How do you deal with being read mis-gendered by people in the beginning of transitioning ?
To be honest i don’t really care right now. I still look like a dude so i don’t expect people to call me as anything else. I’m not going to force them to do it right until i actually look like a girl. But since i’m not doing girlmode outside on a daily basis and thus don’t get “misgendered” often, i don’t really have more to say on this. I can tell a short story and stuff about pronouns, but that’s it.
I’ve been gendered correctly twice so far in my entire life which kind of made my day when it happened.

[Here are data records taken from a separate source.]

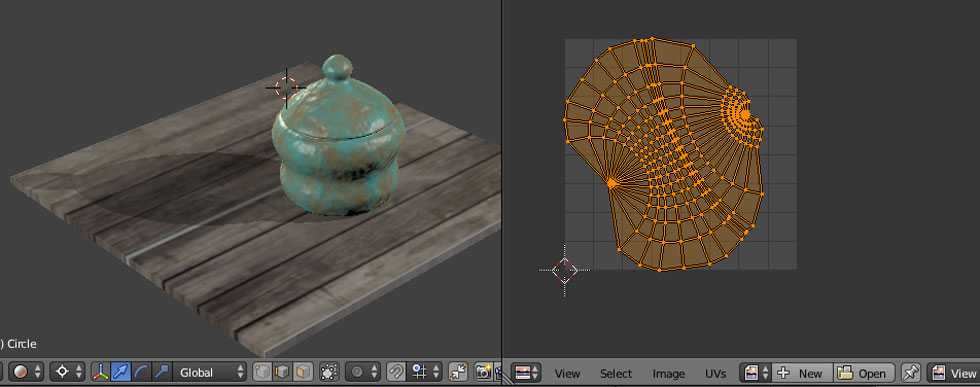Click the New image button
The width and height of the screenshot is (980, 387).
tap(802, 373)
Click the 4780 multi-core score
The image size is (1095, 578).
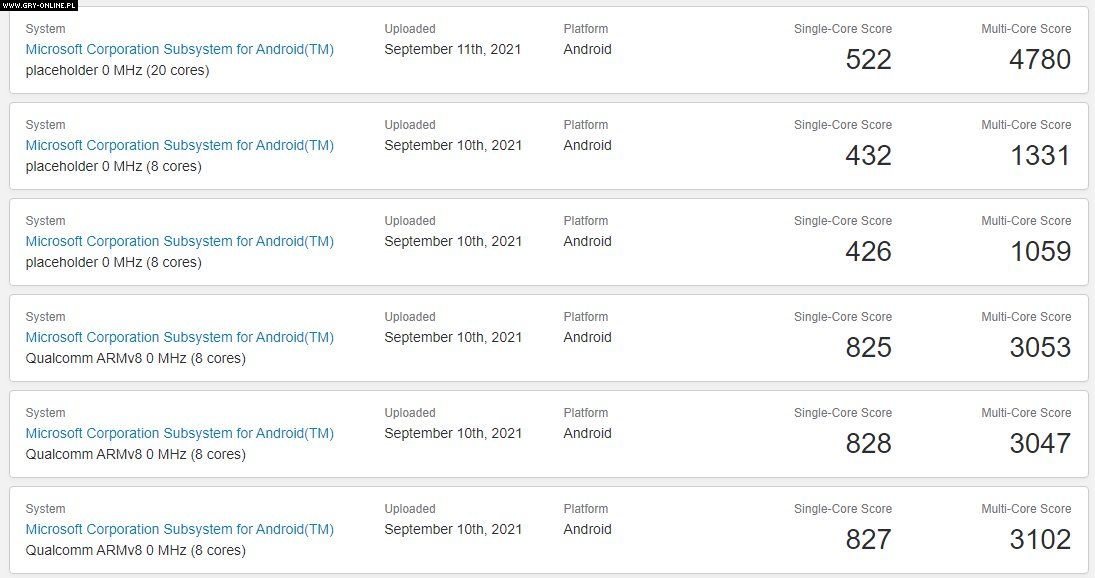point(1040,59)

One was when i was shopping with my mom and the shop assistant said “can i help your daughter with anything?”. The shop assistant started apologizing immediatly after i turned around. That kind of made me feel happy, even though this was a really long time ago where i didn’t even know who or what transgender was. The other time was in a chinese(?) restaurant where the server thought i was a girl and kept referring to me as lady. The weird thing is, i didn’t look that girly at all.

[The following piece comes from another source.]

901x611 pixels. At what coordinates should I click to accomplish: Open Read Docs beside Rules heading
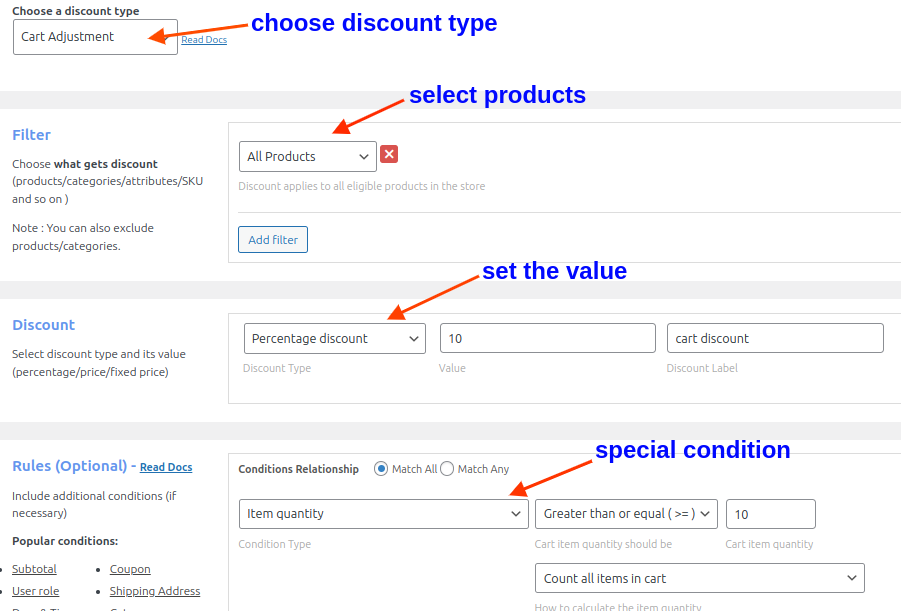[x=165, y=467]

As for preferred pronouns, it’s the same story as in the first paragraph. I don’t expect my family to call me by my girl name or she/her prounouns when i still mostly go outside as a guy. Once i go fulltime as a girl, then i suppose it would irritate me a bit when they keep calling me by my old name and him/his pronouns. So far my family has done a pretty good job calling me Naomi whenever they need me for something. Only my dad sometimes has a hard time with it so he just calls me “woman” or “N” when he sees me. I think it’s best to slowly ease them into it before i go fulltime.